## 本文抜粋

════════════════

いまどきの多くの男性を悩ませてきた、白いTシャツを着ると「乳首が透けてしまう」という問題。そんな悩みを解決するために開発された専用Tシャツ「正装白T」が、いま大きな注目を集めている。
価格は1枚9720円(税込)とTシャツにしては割高な印象だが、2017年3月3日にウェブ限定で行われた先行発売では、販売開始から30分で用意された200着が完売。あまりの人気ぶりに、開発責任者も「予想以上」と驚きを隠さない。
「従来の白Tは下着の延長線上」
開発・製造を手がけたのは、2015年に結成された「透けない白T製作委員会」。
これは、白いTシャツを着た男性の乳首が透けてしまうことに、以前から「疑問や課題感」を抱いていた個人が集まって結成した団体だ。クリエティブ企業の「アール」(神奈川県逗子市)の川辺洋平代表をはじめ、アパレルやIT業界などから計20人が参加している。
製作委員会のメンバーによる2年以上に及ぶ「乳首の透けないTシャツ」の研究開発で分かったのは、
「従来の白Tは、生地も、仕立て方も、下着の延長線上でつくられている」
ということだった。そこで委員会は、Tシャツに使用する「綿」を選ぶところから始め、生地の厚さや縫い方などを徹底的に追及。その結果生まれたのが、
「水浸しになったりしない限り、絶対に乳首が透けない白Tシャツ」
だ。
原料の綿は選び抜いたインド産やアメリカ産のオーガニックコットンを100%使用し、紡績や縫製などは全て日本で行った「こだわり」の一着だ。ビジネスシーンやフォーマルな場でも「正装」として着て欲しいとの思いから、商品名を「正装白T」と決めたという。
J-CASTニュースの3月3日の取材に応じた川辺氏は、今回の製品について、
「正直、全くの『門外漢』からのスタートだったので、開発に当たっては試行錯誤の連続でした。ですが、綿の選び方から縫製方法まで徹底的にこだわったTシャツとなります」
と話す。「乳首が透けないTシャツ」という開発コンセプトを抱いたきっかけについては、
「前職がIT関連の企業ということもあり、個人的にもジャケットに白いTシャツで働く機会が多かったんです。仕事で白いTシャツを着ようとすると、乳首が透けてしまうことが気になります。同業者に聞いてみても、同じような声があったので、『透けない』Tシャツを作ってみようと思いました」

════════════════

## データ部分
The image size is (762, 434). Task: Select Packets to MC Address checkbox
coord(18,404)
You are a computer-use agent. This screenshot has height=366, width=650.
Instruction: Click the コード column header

════════════════

## 作業指示
白Tシャツの記事の続きを、最後の文の後から書いてください。 リストの内容は白Tシャツの記事とは無関係です。

## 出力結果
と説明する。
男性の乳首透け「生理的に受け付けない」
そんな「正装白T」は、以前から乳首などの「透け」を気にしていた男女の間で大きな注目を集めている。
ウェブ限定での先行発売では、用意された200着が販売開始から30分と経たずに完売。販売ページに購入希望者が殺到したためアクセスが集中し、一時はサイトに負荷がかかり重くなるほどの人気を集めた。こうした反響について川辺氏は、
「素直に驚いています。白いTシャツを着た際に乳首が透けることを気にしていた人が予想以上に多かったということでしょう」
と振り返っていた。
しかし、白いTシャツでの「乳首透け」を気にする人はそんなに多いのだろうか。「正装白T」の発売にあたって委員会が実施したウェブアンケート(回答期間は17年2月11日から12日まで、有効回答315人)によると、白いシャツを着る際に乳首が透けるかどうか気にしたことがある人は83.8%に及んだ。
また、「白いTシャツで乳首が透けている男性に対するイメージ」(複数回答)という質問では、「気持ち悪い」(55.6%)「生理的に受け付けない」(33.7%)などネガティブな意見がほとんど。なかには、「不衛生だ」(7.9%)「二度と会いたくない」(5.1%)と厳しく見る意見もあった。
とはいえ、年配の男性などの間では「乳首透け」を気にしない人も多いかもしれない。こうした層にどうアプローチしていくかを記者が聞くと、川辺氏は、
「意外と年配層からの問い合わせが多かったんです。話を聞いてみると、職場の女性社員の評判を気にしている人が結構いました。表面上は『気にしない』とは言いつつも、実は悩んでいる人も多いのかも知れません。そんな印象を受けました」
と分析していた。
3月5日には東京・千駄ヶ谷の白Tシャツ専門店で、「正装白T」100着を用意した展示販売を行う。だが、川辺氏は「(ウェブ販売での)反響を見ていると、すぐに売り切れてしまうのでは」として、
「すでに地方や海外からの問い合わせも来ています。これから増産して、また販売を再開したいと思っています」
と話していた。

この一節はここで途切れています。